In her spare time, Ms. Spada Basto enjoys the study of Mythology, Ancient Civilizations, history, painting, traveling, reading and spending time with her rescue dog and cat. She lives in Connecticut and is presently working on her next novel that takes place in Ancient Rome.
“A superb addition to the historical fiction genre, this engrossing witchcraft tale should appeal to a wide-ranging audience.”
– Kirkus Reviews
A historical novel features a vestal virgin in ancient Rome encountering the new religion of Christianity.
This book from Basto, following Days to the Gallows (2016), opens in C.E. 60. Cornelia Cosa, the pampered 10-year-old daughter of a prosperous wine merchant, is chosen in a lottery to become a vestal virgin, a member of Rome’s most venerated and venerable female religious society, charged with preserving the morals of society. Vestals serve 30-year terms and are revered by all strata of Roman society. But being torn from her family is naturally a rude shock to Cornelia. In carefully researched and well-crafted prose, the author uses Cornelia as a viewpoint character through which to introduce her readers to the inner world of the vestal virgins (“I climbed the seven steps and entered my new home feeling as bald as a baby bird,” the young girl muses as she begins her journey). Readers meet her fellow sisters in the House of the Vestals and learn the lore and history of the order as Cornelia grows older and adapts to its rhythms. One day, a friend among the vestals takes Cornelia to the house of a man named Paul, leader of the fledgling Christian faith and gadfly to the Emperor Nero. Cornelia sees a “small, bandy-legged man with the balding head and tufts of red and gray hair sticking up on the sides.” Paul impresses her; his message about the ministry of Jesus thoroughly converts her friend and troubles Cornelia’s thoughts. As the years go by, Cornelia’s family experiences business reversals, and Nero deteriorates into a brutal tyrant. Basto does a very readable, confident job of playing all of this against the backdrop of personalities and intrigue inside the Temple of Vesta. Cornelia herself is a lovable, headstrong character who will make a deep impression on readers.

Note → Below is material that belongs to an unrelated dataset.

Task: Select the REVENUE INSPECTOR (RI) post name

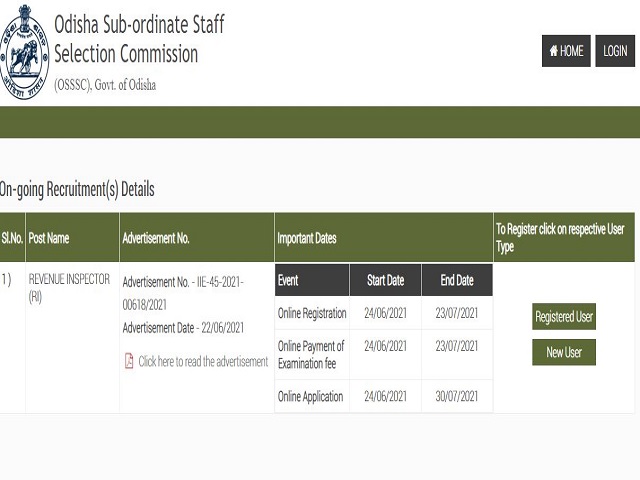Action: [x=69, y=288]
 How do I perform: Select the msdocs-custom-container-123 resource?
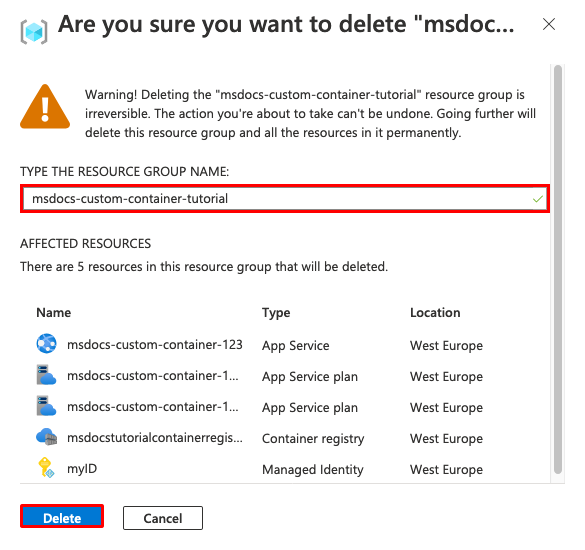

A solidly grounded, atmospheric evocation of Nero’s Rome at a crossroads of faith and crisis.
Pub Date: Dec. 8, 2019
Page count: 372pp
Review Posted Online: June 3, 2020
Hysteria in Connecticut spells trouble for those on the periphery in this debut novel set in the 17th century.
In 1662, two young women witness an unusual midnight gathering on Hartford’s South Green. The merrymaking is taken as witchcraft, and the women, Hester Hosmer and Ann Cole, are soon at the center of a mania that grips their close-knit, Puritanical town. Ann, a troubled girl who was once an outsider, finds herself with power and attention. After a child’s untimely and inexplicable death, Ann begins lobbing claims of witchcraft at the men and women she spied on the green. The foreboding town marshal, the reverends, and the God-fearing villagers all heed her allegations and set out to rid themselves of the supposed evil in their midst. The accused are arrested. Trials, tests, and hangings commence. Hester distances herself from Ann and her smug delight in the success of her charges. As Hester watches the mounting frenzy, she begins to question the actions of not just Ann, but her family and neighbors as well. Her only ally is Tom, the peddler’s son, who urges Hester to leave the fanaticism behind and join him somewhere new and safe. Basto’s novel is a well-written and -researched account of a historical event. The Hartford witch panic is the lesser-known but no less captivating precursor to the Salem witch trials. The author skillfully demonstrates how quickly fear and panic can spread, insidious forces that ultimately leave no one above suspicion. Hester is an excellent narrator, an insider who undergoes a subtle but marked change in her beliefs and perspective. Where others see God’s will, Hester comes to identify deception, prejudice, and alarm. Basto also sets the scene well, bringing the sights and sounds of the Hartford Town Market to life. Her descriptions of the witch trials, including the appearances of the suspects, the rumblings of denunciations, and the damning silence of those who refuse to speak up for the innocent, are clearly and vividly wrought.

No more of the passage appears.